Anyway, David Brooks summarizes the research:
When researchers ask people to assess their own well-being, people in their 20s rate themselves highly. Then there’s a decline as people get sadder in middle age, bottoming out around age 50. But then happiness levels shoot up, so that old people are happier than young people. The people who rate themselves most highly are those ages 82 to 85.
One suspects that young people are happiest because they do not know any better, and since it depends on their own self-rating, one has a right to be somewhat skeptical.
As for the aged among us, why are they so happy?
Brooks offers a cogent explanation:
I’d rather think that elder happiness is an accomplishment, not a condition, that people get better at living through effort, by mastering specific skills. I’d like to think that people get steadily better at handling life’s challenges. In middle age, they are confronted by stressful challenges they can’t control, like having teenage children. But, in old age, they have more control over the challenges they will tackle and they get even better at addressing them.
The older you get the better you grasp what is going on, in your life and in the world. You know how the game is played; you know the players; you know the rules; you have a better understanding of what is going on around you and in the world.
With age comes wisdom and with wisdom comes happiness.
But also, with age come social skills. The older you are the more you know how to negotiate differences, the more you know how to compromise, the more you understand that friendships matter. The more connected you are, the better you get along, the happier you will be.
As for the skills that come with age, Brooks lists some of them.
Only with experience can a person learn to see a fraught situation both close up, with emotional intensity, and far away, with detached perspective.
Younger people are either too emotionally intense or too detached. Since they do not know enough to understand exactly what is going on, they feel that they need to choose between being overly emotional or being insufficiently involved.

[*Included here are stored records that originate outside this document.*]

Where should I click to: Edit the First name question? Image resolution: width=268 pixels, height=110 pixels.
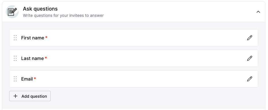[x=250, y=38]
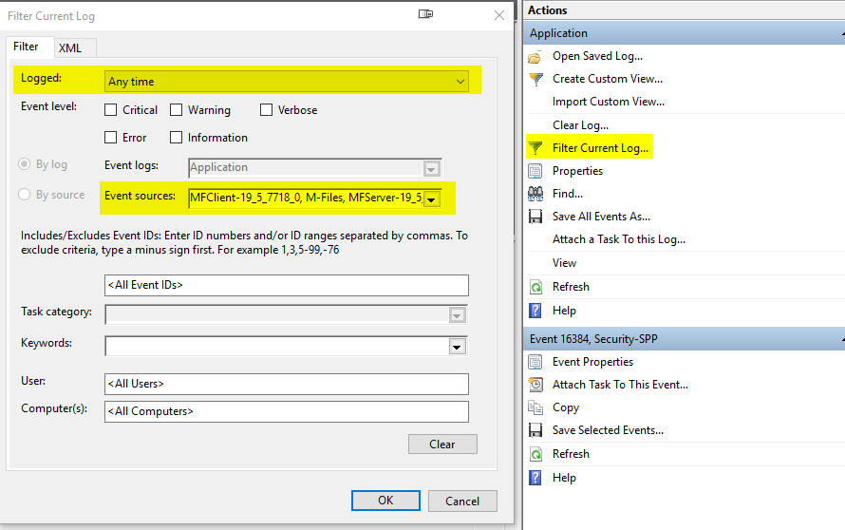Click the Clear button
The width and height of the screenshot is (845, 530).
(442, 445)
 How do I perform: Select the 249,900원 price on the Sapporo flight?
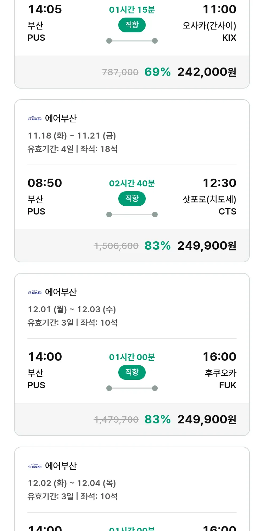207,246
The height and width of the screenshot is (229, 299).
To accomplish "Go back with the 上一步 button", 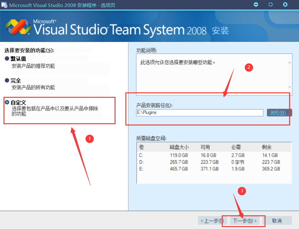I will point(211,221).
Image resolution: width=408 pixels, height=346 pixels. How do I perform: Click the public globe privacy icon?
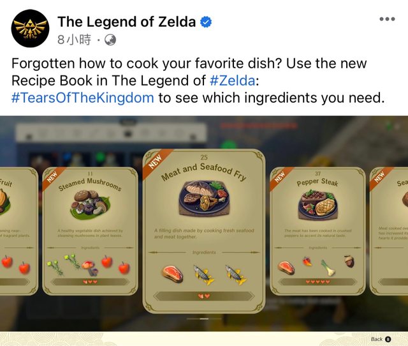click(x=110, y=40)
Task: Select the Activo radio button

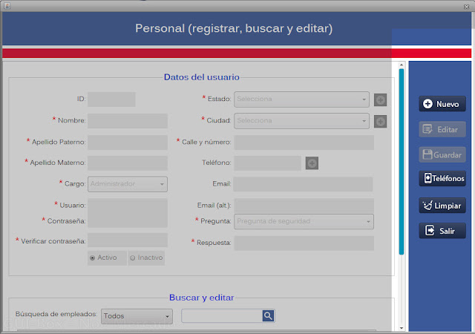Action: 93,258
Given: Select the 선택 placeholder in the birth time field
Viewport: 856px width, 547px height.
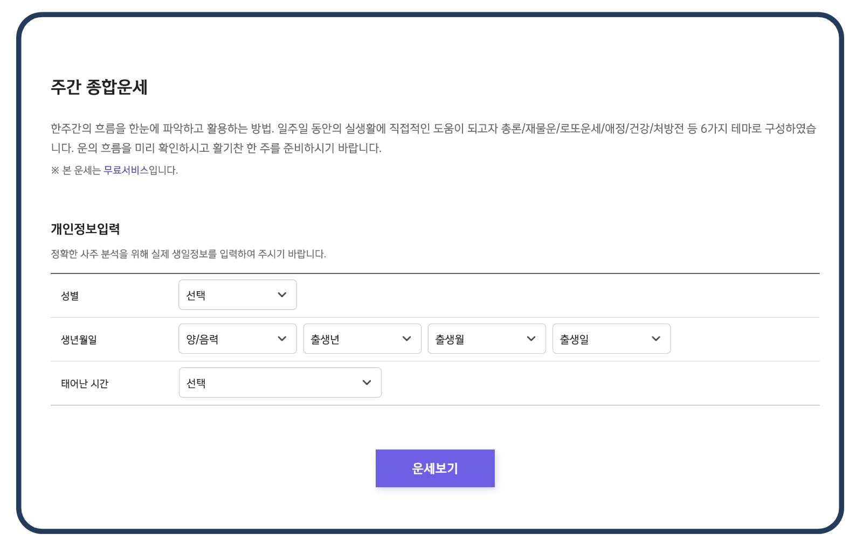Looking at the screenshot, I should click(196, 382).
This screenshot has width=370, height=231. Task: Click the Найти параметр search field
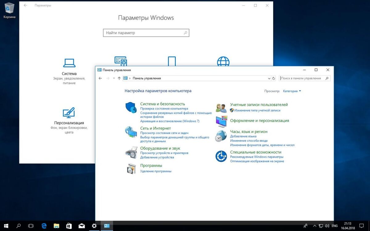tap(146, 33)
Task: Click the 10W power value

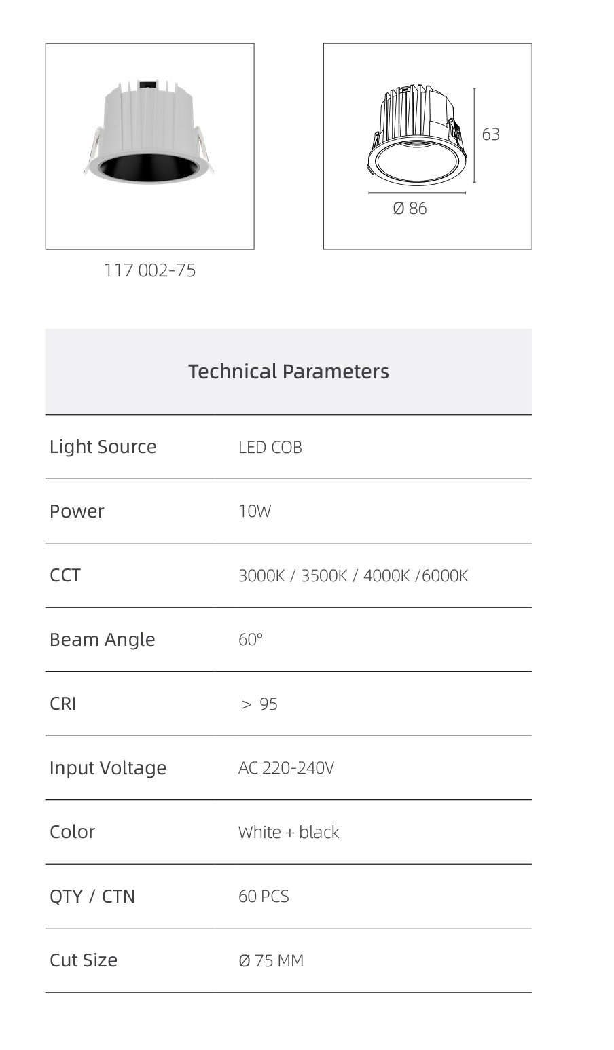Action: [x=255, y=511]
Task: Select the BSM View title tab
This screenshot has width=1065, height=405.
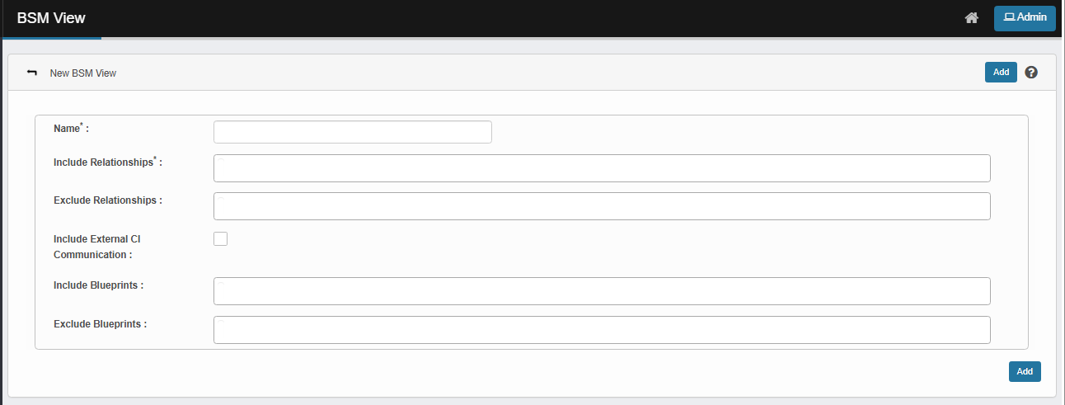Action: click(51, 18)
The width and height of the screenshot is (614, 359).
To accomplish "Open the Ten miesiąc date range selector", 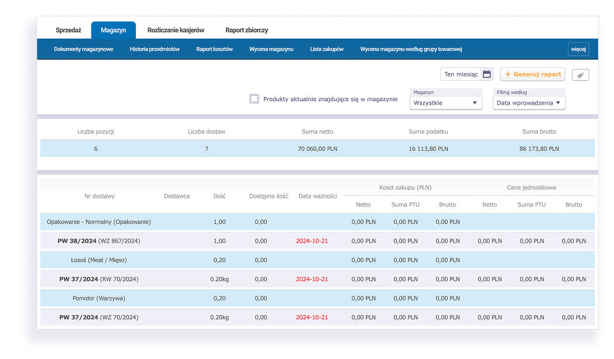I will [x=466, y=74].
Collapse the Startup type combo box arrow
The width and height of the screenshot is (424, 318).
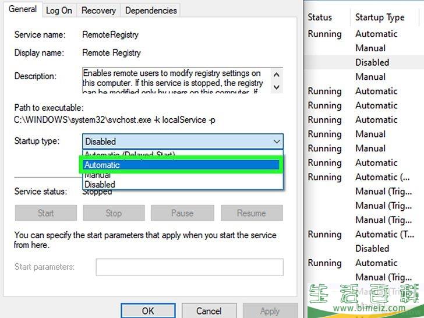click(276, 142)
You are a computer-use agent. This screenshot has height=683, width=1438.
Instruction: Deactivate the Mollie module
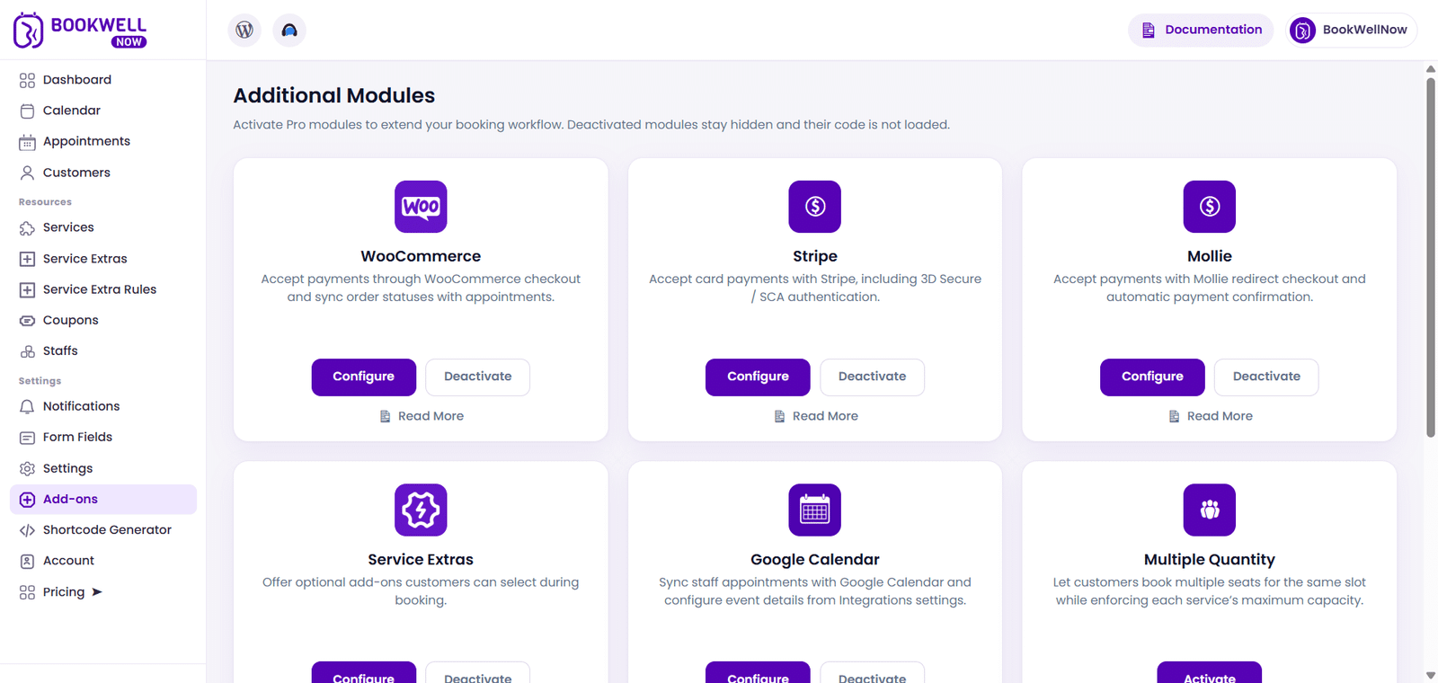pyautogui.click(x=1266, y=377)
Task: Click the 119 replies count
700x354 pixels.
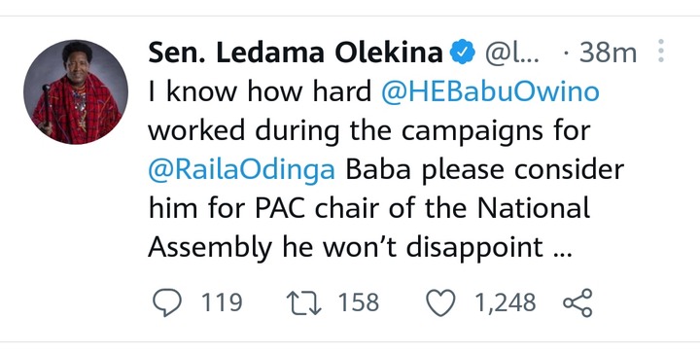Action: point(222,302)
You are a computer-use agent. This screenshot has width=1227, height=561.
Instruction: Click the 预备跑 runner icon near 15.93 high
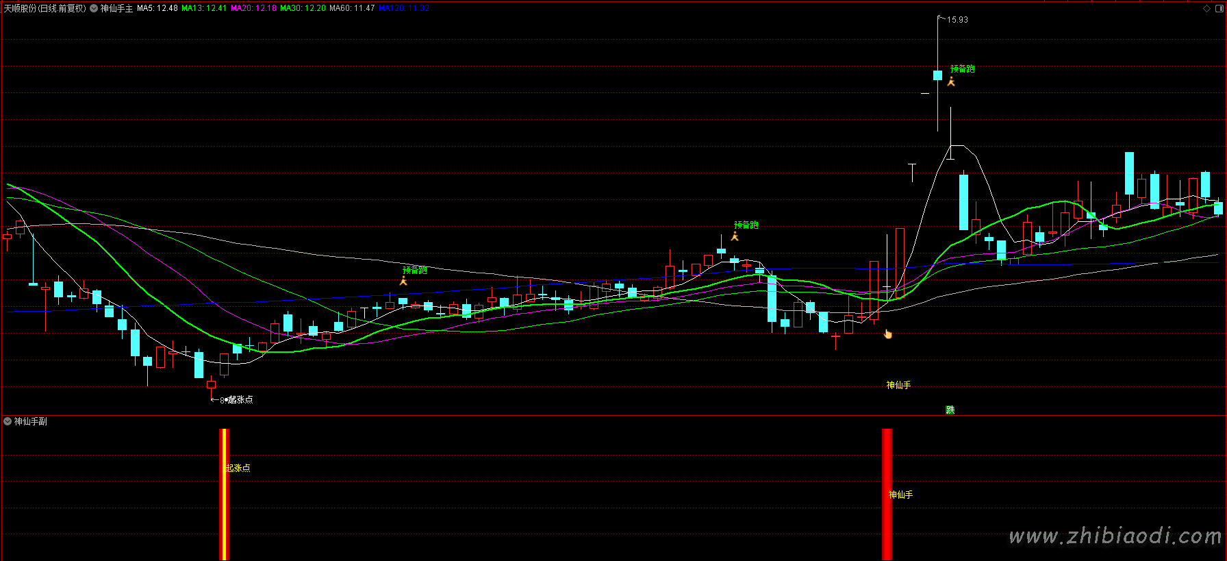(x=951, y=82)
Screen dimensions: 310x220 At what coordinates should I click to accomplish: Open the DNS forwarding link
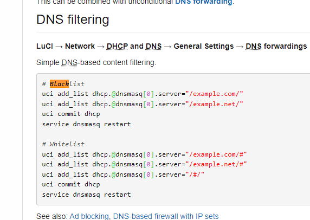[x=203, y=2]
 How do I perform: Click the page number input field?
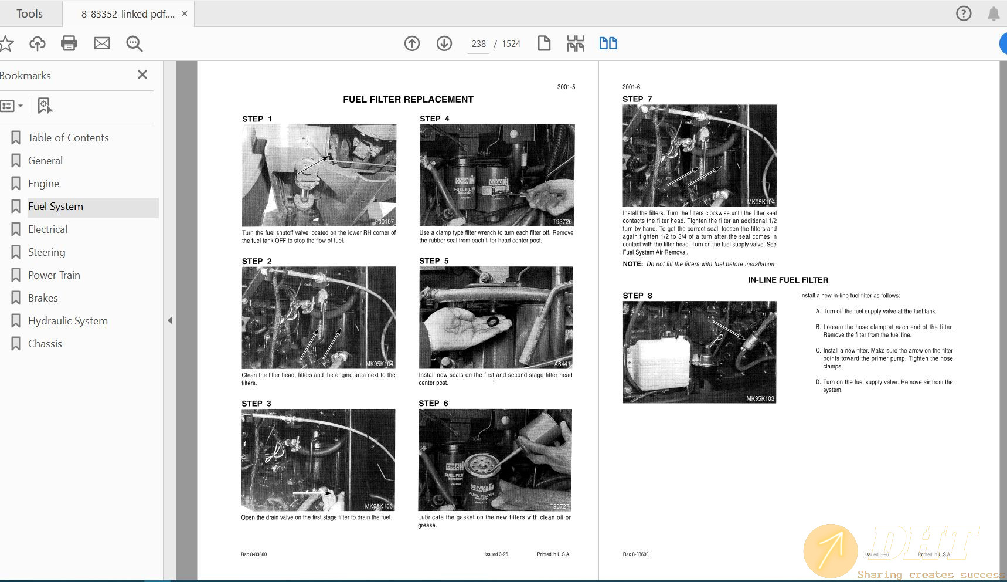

With age, one learns to find the middle ground between the two extremes.
Second, older people don’t overdramatize situations and deal better with anxiety. They know, as younger people often do not, that a setback is not the end of the world.
Third, with age comes true balance:
Then there is the ability to balance tensions. In Practical Wisdom, Barry Schwartz and Kenneth Sharpe argue that performing many social roles means balancing competing demands. A doctor has to be honest but also kind. A teacher has to instruct but also inspire. You can’t find the right balance in each context by memorizing a rule book. This form of wisdom can be earned only by acquiring a repertoire of similar experiences.
True enough, you do not master these skills by following a formula. Yet, the ethic that requires us to find a mean between the extremes contains many rules.
Judicious judgment requires that you balance competing interests, that you have overcome your impulse to take sides, that you no longer believe that you have a monopoly on the truth.
Of course, human experience tends to humble us. The older we get the more we have had our share of winning and losing, of success and failure. We recall the times when our conviction was belied by events and the times when we were in fact right.
And we are more likely to be benevolent to young people who are no longer our competition. We have more to give and most often we are happy to give it.